Recovery time to normal activity averages 2-4 weeks. Common side effects of a radical prostatectomy include:

• Impotence (51 – 96% impotence rates have been shown)
• Incontinence

This topic is discussed in depth on our Prostatitis Forum (registration required). Don’t have your prostate removed because you’ve got CPPS. You’ll be making a terrible mistake.

A patient’s story:

On January 2009, I underwent Laparoscopic Radical Prostatectomy (LRP) surgery for chronic and intractable prostate pain. Like most long-term sufferers, I can’t remember the exact number of years the pain had lived inside me.

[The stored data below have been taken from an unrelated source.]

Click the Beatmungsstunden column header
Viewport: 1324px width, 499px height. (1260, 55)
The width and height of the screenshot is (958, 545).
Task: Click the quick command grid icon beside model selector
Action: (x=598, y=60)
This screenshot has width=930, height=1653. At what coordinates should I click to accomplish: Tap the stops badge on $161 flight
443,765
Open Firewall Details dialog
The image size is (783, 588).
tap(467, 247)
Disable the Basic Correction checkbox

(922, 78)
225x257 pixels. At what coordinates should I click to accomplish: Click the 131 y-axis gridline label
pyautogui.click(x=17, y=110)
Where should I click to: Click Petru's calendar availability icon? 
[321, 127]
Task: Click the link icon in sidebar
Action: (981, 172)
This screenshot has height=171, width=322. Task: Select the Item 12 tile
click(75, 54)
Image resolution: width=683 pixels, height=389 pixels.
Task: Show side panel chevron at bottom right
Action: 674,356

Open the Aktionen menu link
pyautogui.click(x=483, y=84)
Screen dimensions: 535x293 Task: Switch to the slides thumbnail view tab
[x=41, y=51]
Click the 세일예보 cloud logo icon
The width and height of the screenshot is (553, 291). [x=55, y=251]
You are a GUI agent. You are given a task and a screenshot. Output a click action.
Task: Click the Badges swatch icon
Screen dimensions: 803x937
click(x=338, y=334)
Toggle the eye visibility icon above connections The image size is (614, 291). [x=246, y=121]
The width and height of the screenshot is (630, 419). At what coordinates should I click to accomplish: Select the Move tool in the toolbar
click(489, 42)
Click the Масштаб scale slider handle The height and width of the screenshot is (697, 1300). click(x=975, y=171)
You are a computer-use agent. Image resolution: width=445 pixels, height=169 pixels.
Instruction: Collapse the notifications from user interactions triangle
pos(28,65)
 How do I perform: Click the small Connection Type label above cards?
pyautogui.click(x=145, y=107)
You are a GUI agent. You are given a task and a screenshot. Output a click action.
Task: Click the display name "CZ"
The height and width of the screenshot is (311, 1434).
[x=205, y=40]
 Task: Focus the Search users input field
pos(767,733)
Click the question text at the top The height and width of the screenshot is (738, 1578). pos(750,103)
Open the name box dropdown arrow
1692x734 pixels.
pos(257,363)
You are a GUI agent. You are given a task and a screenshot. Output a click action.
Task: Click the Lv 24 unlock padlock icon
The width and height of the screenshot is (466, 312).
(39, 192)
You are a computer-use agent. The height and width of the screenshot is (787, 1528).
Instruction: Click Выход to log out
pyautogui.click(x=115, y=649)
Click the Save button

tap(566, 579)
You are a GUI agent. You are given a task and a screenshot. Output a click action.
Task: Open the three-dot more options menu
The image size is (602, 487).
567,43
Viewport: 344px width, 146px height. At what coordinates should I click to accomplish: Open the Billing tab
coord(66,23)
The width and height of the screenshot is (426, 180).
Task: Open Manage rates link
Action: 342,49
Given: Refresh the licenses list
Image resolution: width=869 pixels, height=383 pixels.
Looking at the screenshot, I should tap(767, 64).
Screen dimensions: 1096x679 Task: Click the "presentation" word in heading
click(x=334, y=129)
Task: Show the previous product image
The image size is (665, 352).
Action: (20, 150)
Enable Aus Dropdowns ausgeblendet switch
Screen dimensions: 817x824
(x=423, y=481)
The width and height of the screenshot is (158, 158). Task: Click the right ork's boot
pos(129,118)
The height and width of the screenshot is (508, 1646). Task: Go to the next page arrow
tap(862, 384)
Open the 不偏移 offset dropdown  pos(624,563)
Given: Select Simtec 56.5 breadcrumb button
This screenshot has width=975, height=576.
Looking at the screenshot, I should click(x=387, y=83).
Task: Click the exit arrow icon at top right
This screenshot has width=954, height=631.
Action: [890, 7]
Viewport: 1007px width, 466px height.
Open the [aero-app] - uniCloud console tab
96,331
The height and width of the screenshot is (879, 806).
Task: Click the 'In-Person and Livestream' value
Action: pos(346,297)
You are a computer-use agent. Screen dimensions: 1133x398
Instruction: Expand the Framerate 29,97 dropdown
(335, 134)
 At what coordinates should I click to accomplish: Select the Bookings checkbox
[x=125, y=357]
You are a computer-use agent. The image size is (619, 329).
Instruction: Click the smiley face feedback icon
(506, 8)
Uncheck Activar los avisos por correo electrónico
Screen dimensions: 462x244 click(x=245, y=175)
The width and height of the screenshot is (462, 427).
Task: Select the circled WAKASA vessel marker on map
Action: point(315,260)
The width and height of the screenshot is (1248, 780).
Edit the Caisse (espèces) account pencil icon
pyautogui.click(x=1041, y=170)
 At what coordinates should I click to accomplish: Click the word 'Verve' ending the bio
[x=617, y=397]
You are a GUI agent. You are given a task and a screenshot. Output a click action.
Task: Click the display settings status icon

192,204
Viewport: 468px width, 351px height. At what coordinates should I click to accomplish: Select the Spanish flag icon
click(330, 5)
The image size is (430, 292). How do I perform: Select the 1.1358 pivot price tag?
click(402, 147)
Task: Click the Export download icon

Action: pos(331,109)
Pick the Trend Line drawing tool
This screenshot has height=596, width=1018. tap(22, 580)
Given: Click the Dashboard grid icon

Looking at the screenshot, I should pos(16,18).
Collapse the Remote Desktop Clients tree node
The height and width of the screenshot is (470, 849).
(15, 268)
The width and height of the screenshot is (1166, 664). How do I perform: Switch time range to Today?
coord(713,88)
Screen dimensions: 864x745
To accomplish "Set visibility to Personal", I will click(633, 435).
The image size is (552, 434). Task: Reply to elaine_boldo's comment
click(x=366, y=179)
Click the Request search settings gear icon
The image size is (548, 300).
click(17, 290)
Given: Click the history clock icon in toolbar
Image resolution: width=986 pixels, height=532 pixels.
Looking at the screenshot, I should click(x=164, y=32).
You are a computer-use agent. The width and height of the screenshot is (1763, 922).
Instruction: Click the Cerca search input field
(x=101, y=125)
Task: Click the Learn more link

But if somebody put a gun to my head, I would say at least 20 years.

Making the decision to have my prostate removed wasn’t easy. I thought long and hard. If I could pinpoint the one deciding factor in the decision-making process, it was this, “If the LRP leaves me impotent, at least I won’t be in any pain. Or if the LRP leaves me in some way incontinent, at least I won’t be in any pain.”

So I made a deal with myself: I’ll get rid of the prostate, in exchange for a pain free life.

Wrong. Sixteen months on, I still suffer chronic pain between my legs. What’s striking is the pain seems to originate from the site of the prostate, before radiating down each leg—sometimes as far as the knee. Also, I have been experiencing intermittent blood loss from the end of my penis, as well as poor urine flow.

Last month, my urologist—who strongly advised against prostate removal—ordered a cystoscopy. A metal clip was found lying inside my bladder, close to the urethral join. My urologist also observed that the urethral join was “too tight”. I have since undergone corrective surgery, to remove the metal clip—a leftover from the original LRP. At the same time, the urologist dilated my urethra, which has improved urine flow markedly

My penis was made smaller by LRP. My girlfriend will confirm this. I noticed immediately the catheter was removed. I thought (naively), that normal size would return in due time. But it hasn’t.

I phoned the hospital about 2 months after surgery and complained; one of the “special nurses” attached to the surgeon who carried out the LRP, told me, “one or two other men had also complained about penis shrinkage”.

Oh really? Now you tell me.

Since then, I have spoken to 3 other urologists, 2 of them prostate surgeons, and all three concur that penis shrinkage “does happen”–though they were careful to add, “But not in every patient”. One of the surgeons couldn’t look me in the eye when he told me, he had to look at the floor

Unfortunately, the pain continues unabated. I now take more pain-killers than pre-surgery.

So for the men out there considering LRP, think very carefully before deciding on surgery.

I know a patient who has recently returned from the US, whose condition has been made significantly worse after treatment. I know another patient who had an LRP 15 months ago, and is now suffering significant pain–this is after being pain-free for 12 months post LRP. He may need to have a second operation, like I did.

Other Surgical Procedures

Transurethral resection of the prostate (TURP), water-induced thermotherapy (WIT), transurethral needle ablation of prostate (TUNA) and other procedures have not produced good results in recent studies with CP/CPPS patients. Avoid surgery.